**Dokumenttext:**
┏━━

Obwohl die SPD bei der Wahl die meisten Wählerstimmen erhalten hat, sei eine unionsgeführte Bundesregierung grundsätzlich möglich. "Denkbar ist das. Es gibt keine Regel in Deutschland, wonach die größte Partei den Kanzler stellen müsste.“ In der Vergangenheit habe es bereits Fälle gegeben, in denen die zweitgrößte Partei den Kanzler gestellt habe. "Das war damals immer die SPD. Insofern ist es nicht ausgeschlossen, dass es diesmal anders herum möglich wäre“, hält der Bamberger Professor fest.
Wahlsieger oder Wahlverlierer: Für wen entscheiden sich Grüne und FDP?
Laut Sieberer komme es nun darauf an, wie sich die Dynamik in den nächsten Tagen im Zuge möglicher Sondierungsgespräche entwickelt. "Die Frage wird sein: Können es Grüne und FDP ihren Wählern verkaufen, mit dem eigentlich deutlichen Wahlverlierer zu koalieren – anstelle des deutlichen Wahlgewinners?“
Unter diesen Voraussetzungen hält es der Politologe für denkbar, dass für die jeweiligen Parteiführungen "ein gewisser Druck“ entstehe, mit der stärksten Kraft zu regieren – "und nicht mit einer Partei, die gerade acht Prozentpunkte verloren hat“.

┗━━

**Gestellte Aufgabe:** Erläutern Sie in ein bis drei Sätzen anhand des Textes zur Regierungsbildung, warum eine unionsgeführte Bundesregierung trotz der meisten Wählerstimmen für die SPD als möglich gilt.

**Bereitgestellte Daten:**
┏━━

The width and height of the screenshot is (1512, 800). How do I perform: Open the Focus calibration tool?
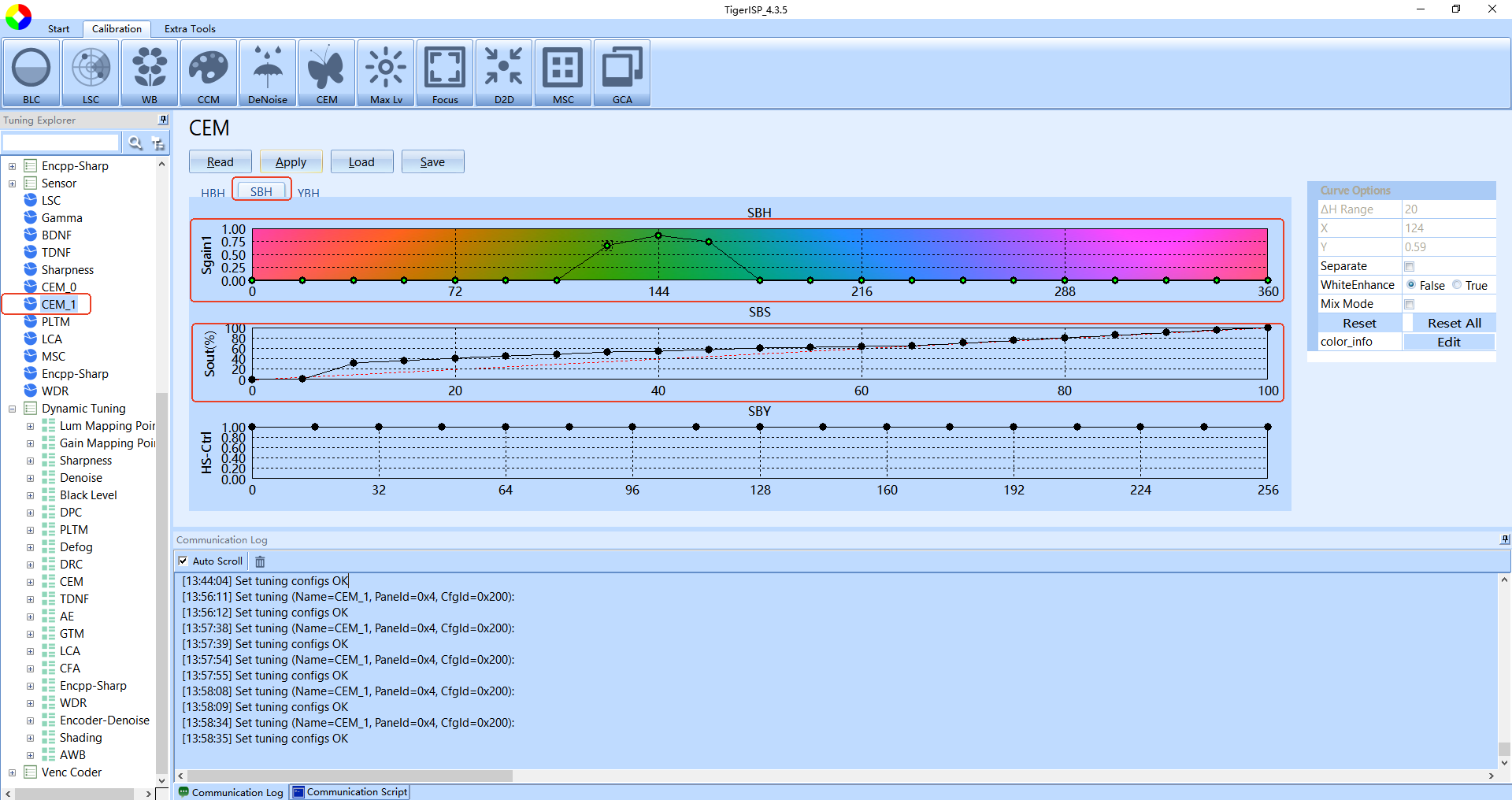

┗━━

**Antwort zur Aufgabe:** Eine unionsgeführte Bundesregierung gilt als möglich, weil es in Deutschland keine Regel gibt, wonach die größte Partei den Kanzler stellen müsste. Zudem hat in der Vergangenheit bereits die zweitgrößte Partei den Kanzler gestellt, damals stets die SPD.